■ Records for this exercise:

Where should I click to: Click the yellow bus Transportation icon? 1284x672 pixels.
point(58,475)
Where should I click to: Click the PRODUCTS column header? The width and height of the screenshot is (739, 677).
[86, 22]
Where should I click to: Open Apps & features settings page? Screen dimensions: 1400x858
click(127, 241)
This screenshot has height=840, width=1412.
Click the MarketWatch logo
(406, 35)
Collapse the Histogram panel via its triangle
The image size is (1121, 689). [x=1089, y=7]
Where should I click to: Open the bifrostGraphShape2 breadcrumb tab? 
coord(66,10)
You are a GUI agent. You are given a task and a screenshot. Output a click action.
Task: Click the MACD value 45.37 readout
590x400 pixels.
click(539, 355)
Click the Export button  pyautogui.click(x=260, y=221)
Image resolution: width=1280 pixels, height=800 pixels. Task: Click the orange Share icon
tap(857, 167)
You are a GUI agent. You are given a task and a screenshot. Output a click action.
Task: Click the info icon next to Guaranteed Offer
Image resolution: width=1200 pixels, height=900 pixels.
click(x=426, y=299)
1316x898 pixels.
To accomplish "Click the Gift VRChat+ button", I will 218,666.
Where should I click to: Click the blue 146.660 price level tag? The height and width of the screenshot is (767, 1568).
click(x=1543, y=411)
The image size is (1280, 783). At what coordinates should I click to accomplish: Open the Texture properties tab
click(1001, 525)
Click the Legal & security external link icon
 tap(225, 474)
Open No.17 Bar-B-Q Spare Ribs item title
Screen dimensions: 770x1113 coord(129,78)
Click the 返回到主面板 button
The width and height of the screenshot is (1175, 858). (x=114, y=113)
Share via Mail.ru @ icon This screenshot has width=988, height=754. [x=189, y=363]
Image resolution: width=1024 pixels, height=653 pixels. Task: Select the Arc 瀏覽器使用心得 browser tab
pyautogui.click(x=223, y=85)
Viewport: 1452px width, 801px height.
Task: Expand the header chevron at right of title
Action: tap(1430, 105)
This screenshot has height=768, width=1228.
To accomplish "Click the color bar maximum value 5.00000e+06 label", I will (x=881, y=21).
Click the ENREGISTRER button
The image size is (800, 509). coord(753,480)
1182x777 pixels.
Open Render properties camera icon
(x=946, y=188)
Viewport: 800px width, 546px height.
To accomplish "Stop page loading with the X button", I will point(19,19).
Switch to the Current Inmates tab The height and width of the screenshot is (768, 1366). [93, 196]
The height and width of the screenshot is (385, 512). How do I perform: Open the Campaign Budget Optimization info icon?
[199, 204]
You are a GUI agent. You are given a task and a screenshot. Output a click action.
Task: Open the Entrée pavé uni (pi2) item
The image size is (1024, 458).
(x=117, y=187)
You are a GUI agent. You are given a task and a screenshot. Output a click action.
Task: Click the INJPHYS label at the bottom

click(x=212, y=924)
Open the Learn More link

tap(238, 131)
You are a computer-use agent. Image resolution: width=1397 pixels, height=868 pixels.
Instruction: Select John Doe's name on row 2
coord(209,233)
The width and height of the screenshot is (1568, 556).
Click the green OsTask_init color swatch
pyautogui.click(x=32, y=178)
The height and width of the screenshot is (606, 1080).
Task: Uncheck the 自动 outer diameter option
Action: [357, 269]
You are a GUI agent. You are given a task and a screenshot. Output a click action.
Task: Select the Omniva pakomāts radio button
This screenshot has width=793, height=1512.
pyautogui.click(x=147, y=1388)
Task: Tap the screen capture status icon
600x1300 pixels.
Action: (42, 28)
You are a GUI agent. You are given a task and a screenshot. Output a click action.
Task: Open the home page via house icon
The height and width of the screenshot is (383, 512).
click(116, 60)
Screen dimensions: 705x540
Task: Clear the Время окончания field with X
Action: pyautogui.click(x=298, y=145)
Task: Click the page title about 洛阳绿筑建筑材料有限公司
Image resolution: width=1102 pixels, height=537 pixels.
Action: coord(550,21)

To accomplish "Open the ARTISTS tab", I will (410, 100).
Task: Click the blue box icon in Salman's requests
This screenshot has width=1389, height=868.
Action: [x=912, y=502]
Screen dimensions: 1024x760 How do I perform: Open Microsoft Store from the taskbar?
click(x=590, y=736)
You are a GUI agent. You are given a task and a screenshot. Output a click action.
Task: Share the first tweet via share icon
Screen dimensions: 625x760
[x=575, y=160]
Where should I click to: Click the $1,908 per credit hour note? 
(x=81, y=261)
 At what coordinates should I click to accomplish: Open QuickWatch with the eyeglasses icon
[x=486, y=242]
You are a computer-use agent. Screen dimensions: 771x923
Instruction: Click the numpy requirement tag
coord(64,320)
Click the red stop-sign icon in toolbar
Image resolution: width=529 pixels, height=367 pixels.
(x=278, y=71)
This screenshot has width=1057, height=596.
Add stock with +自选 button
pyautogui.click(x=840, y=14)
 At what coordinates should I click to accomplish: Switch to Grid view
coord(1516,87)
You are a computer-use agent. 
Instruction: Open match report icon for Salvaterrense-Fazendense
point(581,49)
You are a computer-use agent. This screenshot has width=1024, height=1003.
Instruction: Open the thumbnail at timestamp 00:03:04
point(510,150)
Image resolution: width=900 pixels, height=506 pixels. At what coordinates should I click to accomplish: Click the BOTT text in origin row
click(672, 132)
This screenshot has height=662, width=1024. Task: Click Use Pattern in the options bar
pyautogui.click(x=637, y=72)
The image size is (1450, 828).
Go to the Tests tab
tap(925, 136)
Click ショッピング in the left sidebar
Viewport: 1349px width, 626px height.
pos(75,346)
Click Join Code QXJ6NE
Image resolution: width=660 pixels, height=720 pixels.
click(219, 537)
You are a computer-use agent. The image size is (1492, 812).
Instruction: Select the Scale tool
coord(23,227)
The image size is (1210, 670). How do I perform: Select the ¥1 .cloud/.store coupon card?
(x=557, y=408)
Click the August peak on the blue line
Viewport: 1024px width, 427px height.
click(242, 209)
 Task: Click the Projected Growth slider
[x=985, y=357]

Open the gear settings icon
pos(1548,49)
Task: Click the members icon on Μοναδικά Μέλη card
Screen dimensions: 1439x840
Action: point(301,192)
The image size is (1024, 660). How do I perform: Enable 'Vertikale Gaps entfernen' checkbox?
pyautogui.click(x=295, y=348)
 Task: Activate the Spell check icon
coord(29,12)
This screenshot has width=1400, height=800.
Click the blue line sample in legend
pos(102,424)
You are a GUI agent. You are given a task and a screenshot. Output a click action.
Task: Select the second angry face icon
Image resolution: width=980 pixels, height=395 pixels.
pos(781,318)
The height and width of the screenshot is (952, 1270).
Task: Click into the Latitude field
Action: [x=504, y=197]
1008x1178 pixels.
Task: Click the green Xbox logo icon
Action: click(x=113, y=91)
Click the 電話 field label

■ How to complete this task: Only those lines of the entries above that run from the line containing "At what coordinates should I click to accomplish: Switch" to the line containing "Click the August peak on the blue line", both included, should be transcribed exactly.

■ Output of the task:
 At what coordinates should I click to accomplish: Switch to Grid view
coord(1516,87)
You are a computer-use agent. 
Instruction: Open match report icon for Salvaterrense-Fazendense
point(581,49)
You are a computer-use agent. This screenshot has width=1024, height=1003.
Instruction: Open the thumbnail at timestamp 00:03:04
point(510,150)
Image resolution: width=900 pixels, height=506 pixels. At what coordinates should I click to accomplish: Click the BOTT text in origin row
click(672, 132)
This screenshot has height=662, width=1024. Task: Click Use Pattern in the options bar
pyautogui.click(x=637, y=72)
The image size is (1450, 828).
Go to the Tests tab
tap(925, 136)
Click ショッピング in the left sidebar
Viewport: 1349px width, 626px height.
pos(75,346)
Click Join Code QXJ6NE
Image resolution: width=660 pixels, height=720 pixels.
click(219, 537)
You are a computer-use agent. The image size is (1492, 812).
Instruction: Select the Scale tool
coord(23,227)
The image size is (1210, 670). How do I perform: Select the ¥1 .cloud/.store coupon card?
(x=557, y=408)
Click the August peak on the blue line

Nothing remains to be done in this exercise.